Chemical Induction of Misfolded Prion Protein Conformers in Cell Culture

• Published in: The Journal of biological chemistry Vol. 285; no. 14; pp. 10415 - 10423
• Main Authors: Ghaemmaghami, Sina, Ullman, Julie, Ahn, Misol, St. Martin, Susan, Prusiner, Stanley B.
• Format: Journal Article
• Language: English
• Published: United States Elsevier Inc 02.04.2010; American Society for Biochemistry and Molecular Biology
• Subjects: Animals; Blotting, Western; Brain - drug effects; Brain - metabolism; Chromatography, Gel; Dendrimers - pharmacology; Dimerization; Diseased/Prions; Diseases/Aging; Diseases/Alzheimer's Disease; Diseases/Amyloid; Endopeptidases - metabolism; Mice; Mice, Transgenic; Neuroblastoma - drug therapy; Neuroblastoma - metabolism; Neuroblastoma - pathology; Nylons - pharmacology; Polyamines; Prions; Protein Conformation; Protein Folding - drug effects; Protein Isoforms; Protein Multimerization - drug effects; Protein Synthesis and Degradation; PrPC Proteins - chemistry; PrPC Proteins - metabolism; PrPSc Proteins - chemistry; PrPSc Proteins - metabolism; Reverse Transcriptase Polymerase Chain Reaction; RNA, Messenger - genetics; RNA, Messenger - metabolism; Tumor Cells, Cultured; Prions; Diseases/Aging; Protein/Conformation; Diseased/Prions; Polyamines; Diseases/Alzheimer's Disease; Diseases/Amyloid
• ISSN: 0021-9258; 1083-351X
• DOI: 10.1074/jbc.M109.045112

Prion-infected cells accumulate a heterogeneous population of aberrantly folded PrP conformers, including the disease-causing isoform (PrPSc).
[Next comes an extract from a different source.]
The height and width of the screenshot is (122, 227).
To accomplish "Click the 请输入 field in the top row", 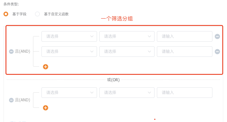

We found that specific chemicals can modulate the levels of various PrP conformers in cultured cells. Positively charged polyamidoamines (dendrimers) eliminated protease-resistant (r) PrPSc from prion-infected cells and induced the formation of insoluble, protease-sensitive PrP aggregates (designated PrPA). Larger, positively charged polyamidoamines more efficaciously induced the formation of PrPA and cleared rPrPSc, whereas negatively charged polyamidoamines neither induced PrPA nor cleared rPrPSc. Although the biochemical properties of PrPA were shown to be similar to protease-sensitive (s) PrPSc, bioassays of PrPA indicated that it is not infectious. Our studies argue that PrPA represents an aggregated PrP species that is off-pathway relative to the formation of rPrPSc. It remains to be established whether the formation of PrPA inhibits the formation of rPrPSc by sequestering PrPC in the form of benign, insoluble aggregates.